▶ **Task prompt**
Write out exactly the lines running from the one with "You are a GUI" to the end of the data, including both of those lines and excluding pictures.

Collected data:

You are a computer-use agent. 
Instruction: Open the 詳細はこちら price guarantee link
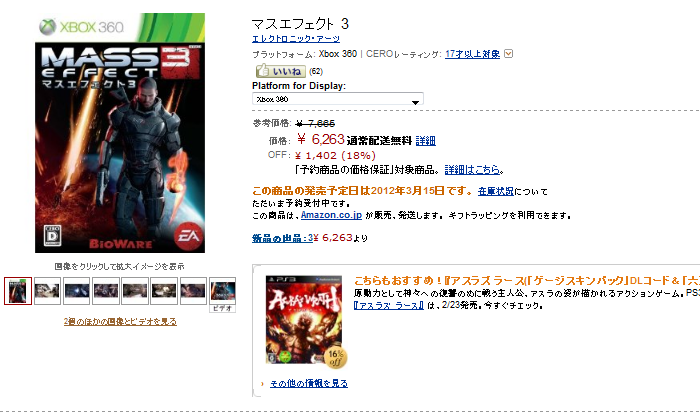472,170
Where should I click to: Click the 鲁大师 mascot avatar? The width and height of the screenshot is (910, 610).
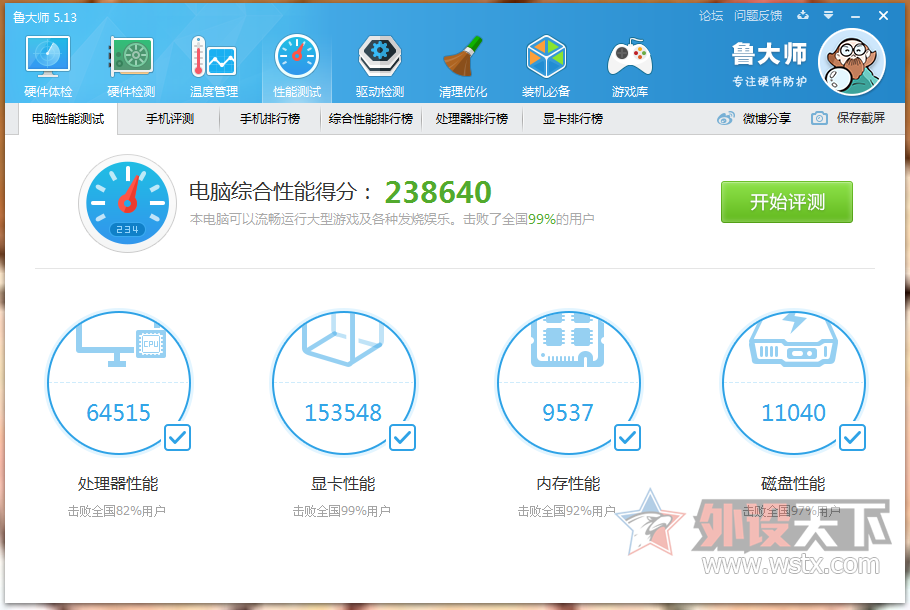tap(851, 62)
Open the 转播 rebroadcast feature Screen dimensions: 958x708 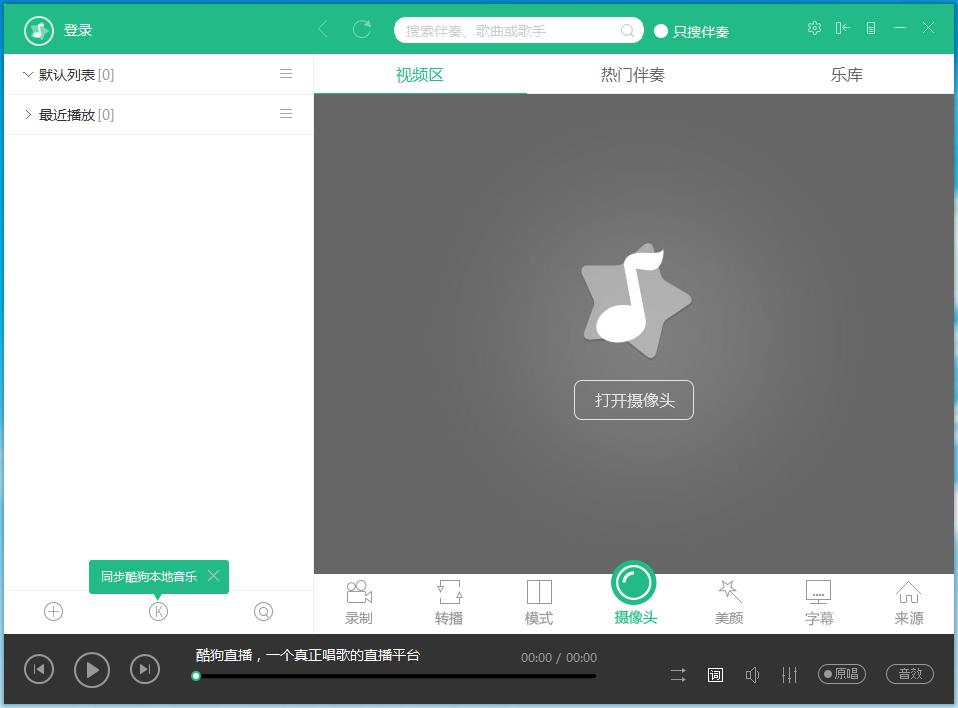pos(448,600)
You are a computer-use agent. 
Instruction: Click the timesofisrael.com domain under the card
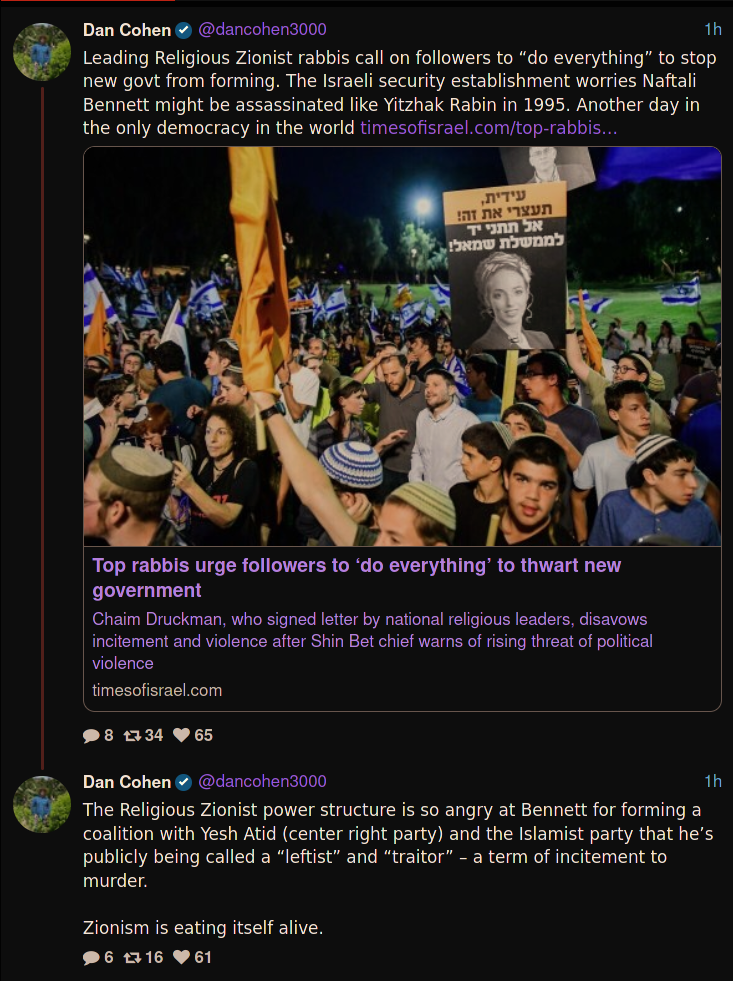coord(157,690)
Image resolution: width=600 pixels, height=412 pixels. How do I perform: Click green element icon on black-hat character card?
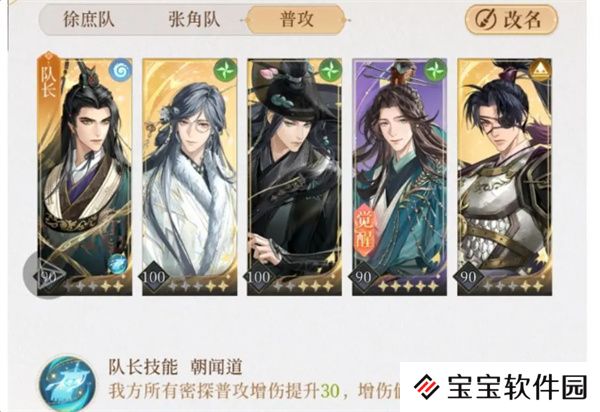pos(330,70)
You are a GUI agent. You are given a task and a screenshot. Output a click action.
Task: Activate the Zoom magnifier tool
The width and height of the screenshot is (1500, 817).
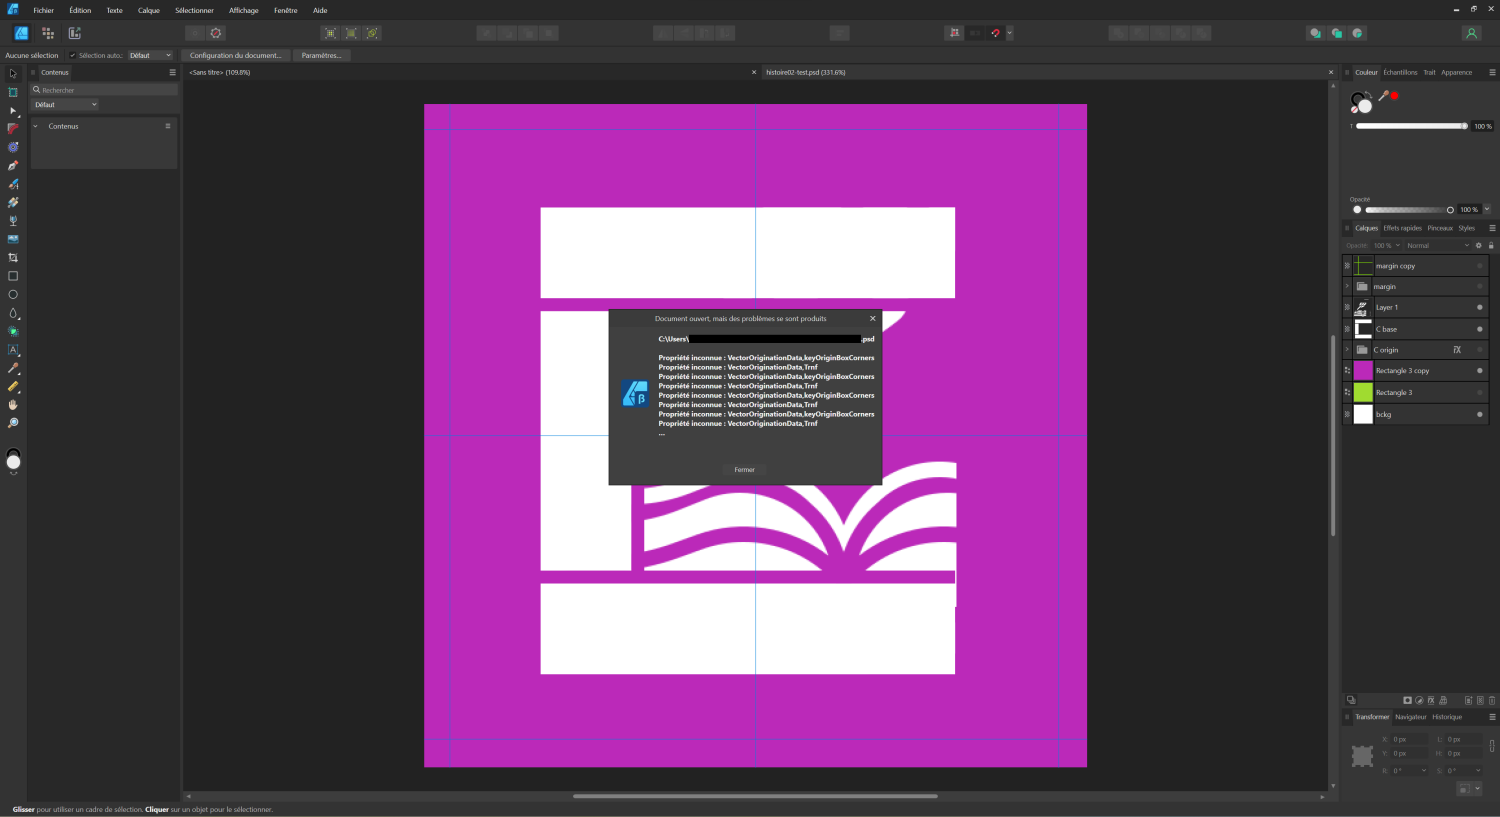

▶ **Response for this exercise**
You are a GUI agent. You are given a task and a screenshot. Output a click action.
Task: Activate the Zoom magnifier tool
The width and height of the screenshot is (1500, 817).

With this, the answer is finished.